Mechanism of EZH2-mediated histone methylation promoting bFGF-induced angiogenesis of human umbilical vein endothelial cells

Abstract

This study aims to explore the role of enhancer of zeste homolog 2 (EZH2)-mediated histone methylation in basic fibroblast growth factor (bFGF)-induced angiogenesis of human umbilical vein endothelial cells (HUVECs). EZH2, vascular endothelial growth factor A (VEGFA), miR-340–5p, and nuclear factor-erythroid 2-related factor 2 (NRF2) expressions in bFGF-induced HUVECs were detected by real-time quantitative polymerase chain reaction (RT-qPCR) and Western blot. After transfection of EZH2 siRNA, NRF2 siRNA, or miR-340–5p inhibitor, cell migration and angiopoiesis were assessed by Transwell and tube formation assays. Chromatin immunoprecipitation (ChIP) was performed to analyze the enrichment of EZH2 or trimethylated H3 lysine 27 (H3K27me3) on NRF2 promoter. The binding between NRF2 and miR-340–5p was verified by ChIP and dual-luciferase assay.

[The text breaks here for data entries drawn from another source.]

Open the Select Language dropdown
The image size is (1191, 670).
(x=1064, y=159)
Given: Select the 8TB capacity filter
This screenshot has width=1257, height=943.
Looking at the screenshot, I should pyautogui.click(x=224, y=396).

EZH2 was highly expressed while miR-340–5p and NRF2 were poorly expressed in bFGF-induced HUVECs. Silence of EZH2 restrained HUVEC migration, and reduced the number of branches and tube length. Mechanically, EZH2 enhances the enrichment of H3K27me3 on the NRF2 promoter, thereby repressing NRF2 expression and further leading to transcriptional repression of miR-340–5p. In conclusion, EZH2 inhibits the NRF2/miR-340–5p axis and promotes bFGF-induced angiogenesis of HUVECs by increasing the H3K27me3 modification on the NRF2 promoter.